Dans notre pays, pour éviter cette « passoire » juridique entre consommateurs et producteurs, le système médical a installé plusieurs « tamis » qui ont plus de noblesse que les passoires.

L’ordre des médecins est le premier de ces tamis, mais sa bienveillance avec ses cotisants a conduit à la création de l’office national des accidents médicaux (ONIAM) et aux commissions régionales de conciliation et d’indemnisation (CRCI).

Il est vrai qu’en médecine, la faute est difficile à déterminer et il est encore plus difficile d’affirmer que le dommage est lié à la faute. Le médecin pousse la seringue que le chimiste a remplie, et il écoute les recommandations de l’HAS dont les experts sont des chimistes.  

Une consommatrice a obtenu trois millions de dollars d’indemnité pour s’être brûlée avec un café, alors que le restaurateur ne lui avait pas dit que le café était chaud. Pour subir de telles pénalités, l’industrie pharmaceutique doit tuer au moins dix personnes.

Lorsque tous les tamis ont été franchis, les litiges médicaux peuvent enfin arriver au tribunaux. Le patient doit alors choisir entre le civil et le pénal. C’est-à-dire percevoir une indemnité ou punir le coupable.
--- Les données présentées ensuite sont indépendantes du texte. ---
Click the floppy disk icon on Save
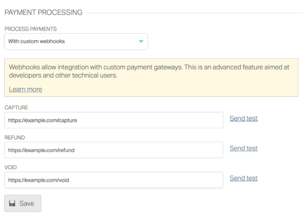 [x=12, y=203]
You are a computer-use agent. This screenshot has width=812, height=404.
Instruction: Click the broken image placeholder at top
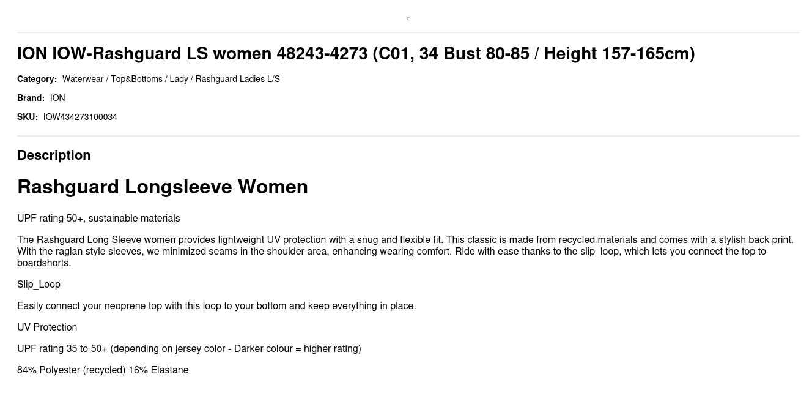(x=408, y=18)
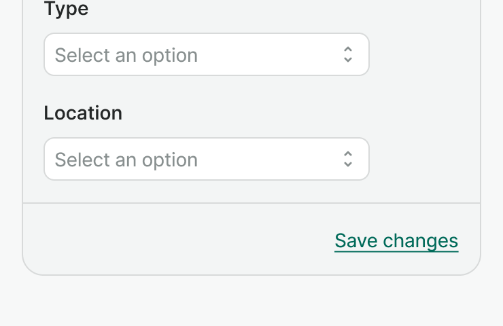Image resolution: width=503 pixels, height=326 pixels.
Task: Click the Type field label
Action: click(66, 10)
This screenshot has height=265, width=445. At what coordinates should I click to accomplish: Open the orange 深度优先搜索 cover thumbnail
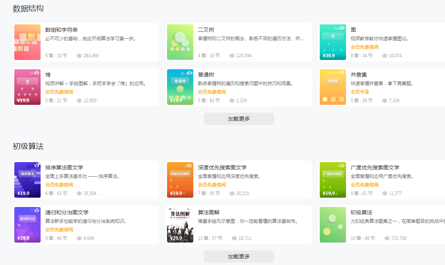(180, 180)
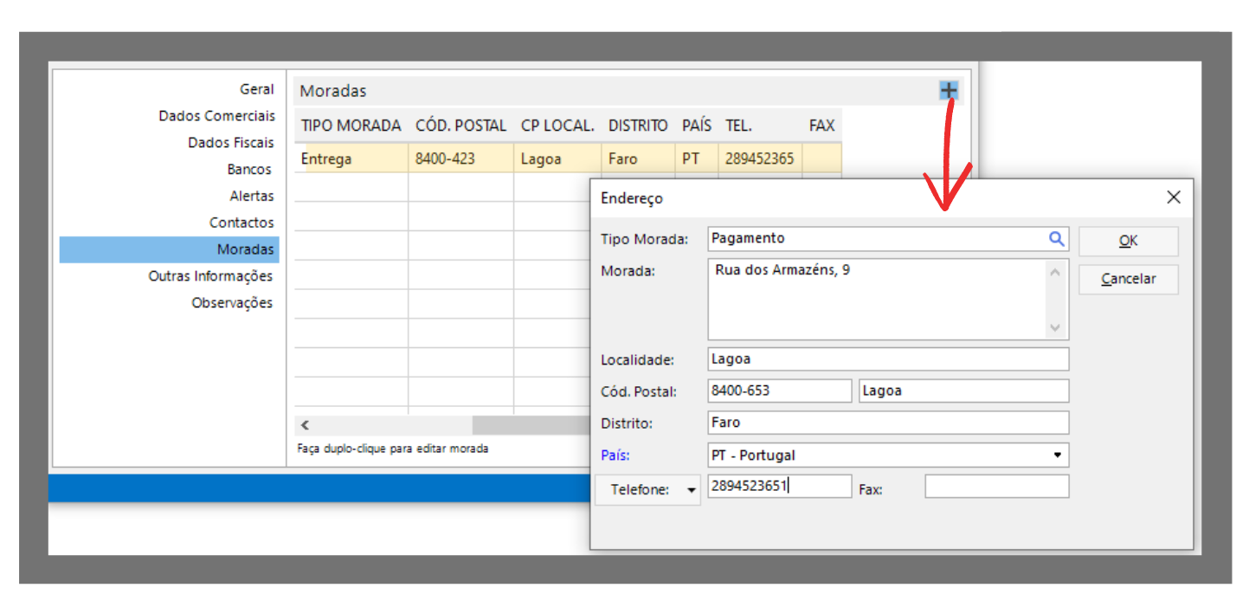Click the plus icon to add address
This screenshot has width=1249, height=607.
(x=949, y=90)
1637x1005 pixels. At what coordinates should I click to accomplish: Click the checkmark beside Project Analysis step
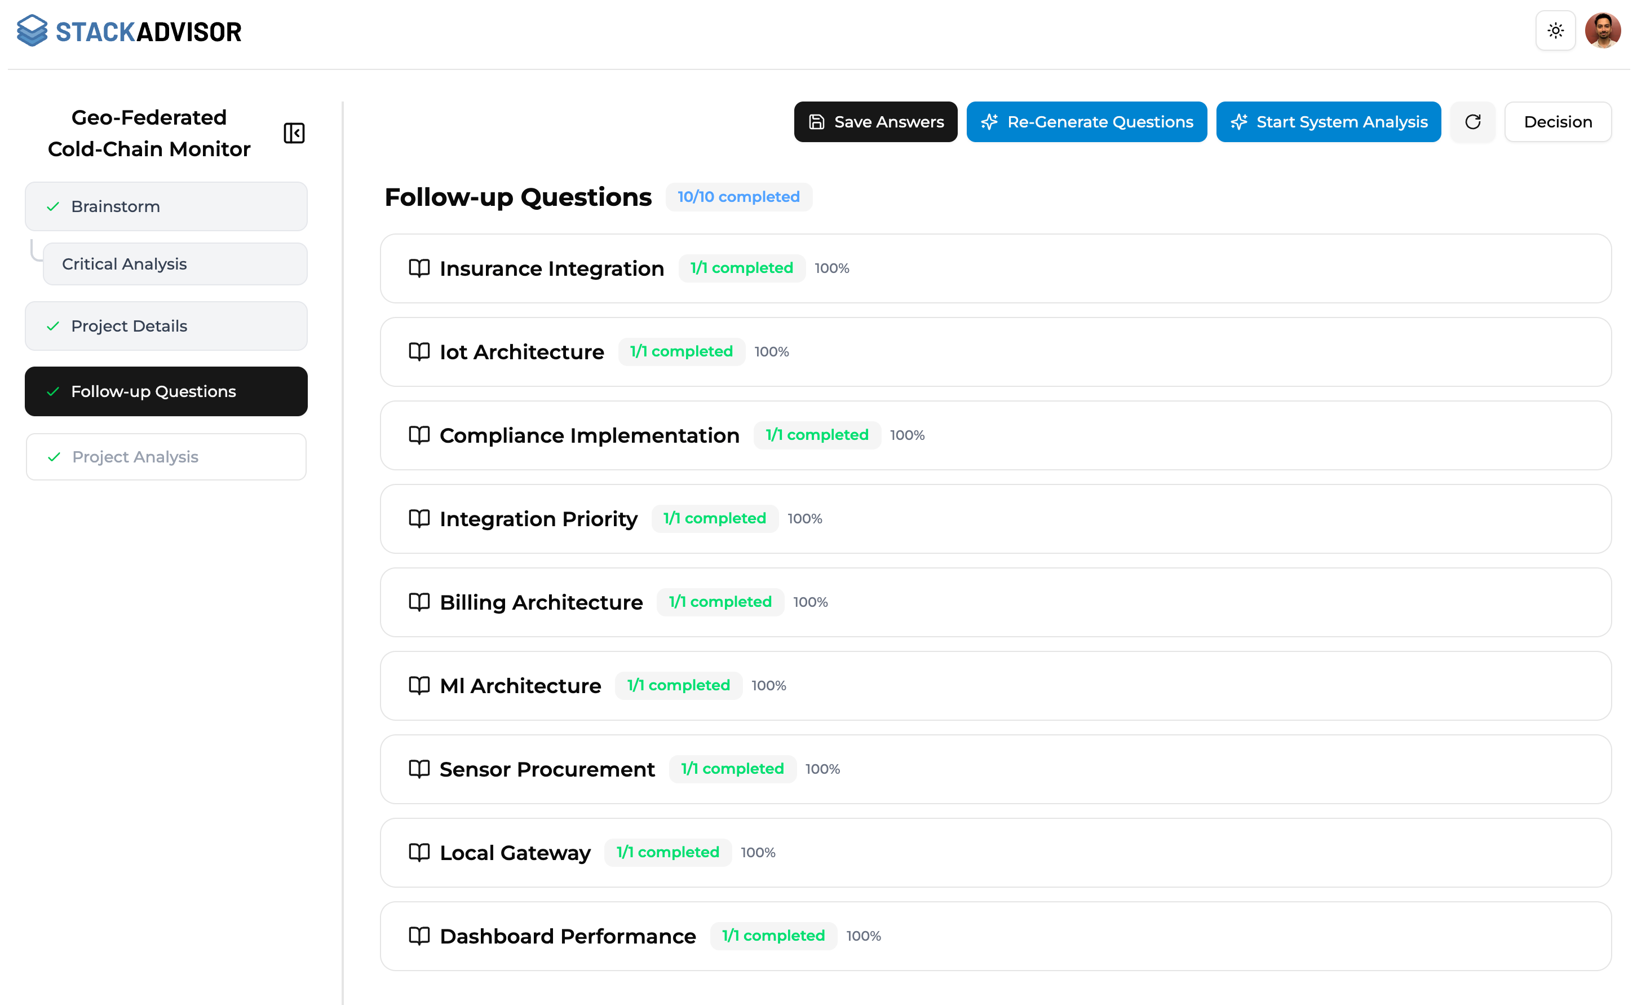(x=53, y=457)
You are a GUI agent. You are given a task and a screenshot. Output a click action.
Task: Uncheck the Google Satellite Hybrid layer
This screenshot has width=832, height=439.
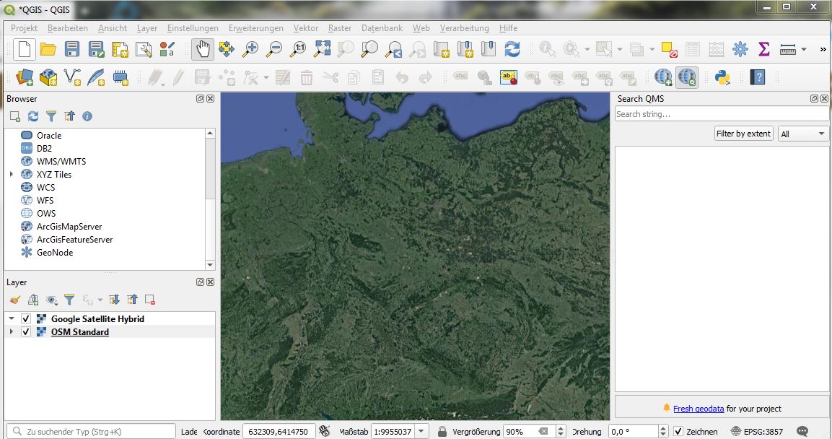tap(26, 319)
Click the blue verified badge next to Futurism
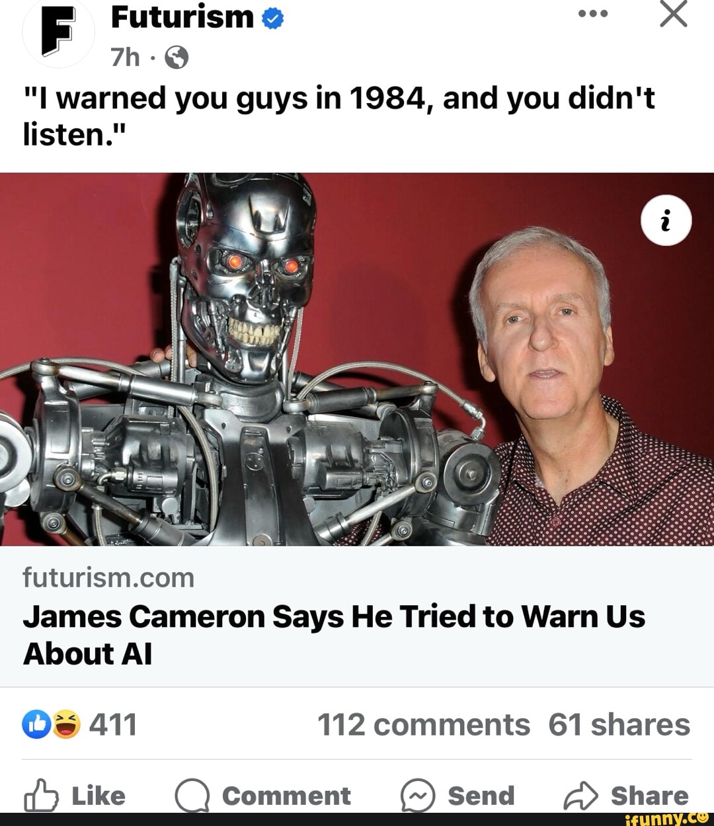Image resolution: width=714 pixels, height=826 pixels. pos(272,19)
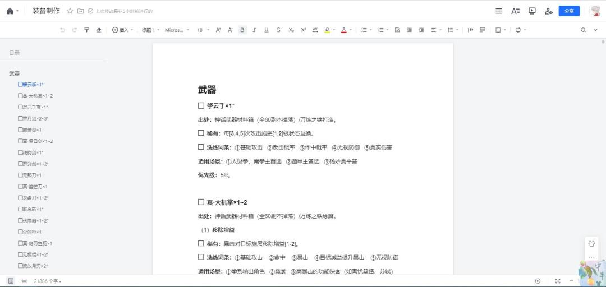
Task: Check the 擎云手×1 checkbox in document
Action: tap(201, 105)
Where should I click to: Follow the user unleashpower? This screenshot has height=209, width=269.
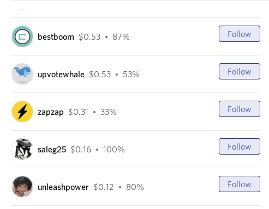pos(240,184)
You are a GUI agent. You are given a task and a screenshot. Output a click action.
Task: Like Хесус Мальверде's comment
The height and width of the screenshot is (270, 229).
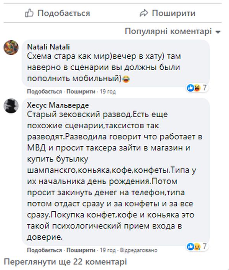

Ce n’est pas comme à la loterie, on ne peut pas gagner à la fois au tirage et au grattage.

Fidèle au système juridique général, l’indemnité est toujours préférée, puisque les condamnations au pénal ne représentent que 0,7% de l’ensemble.

Nous comprenons mieux pourquoi, dans nos pays, la pathologie iatrogène est devenue la troisième cause de mortalité.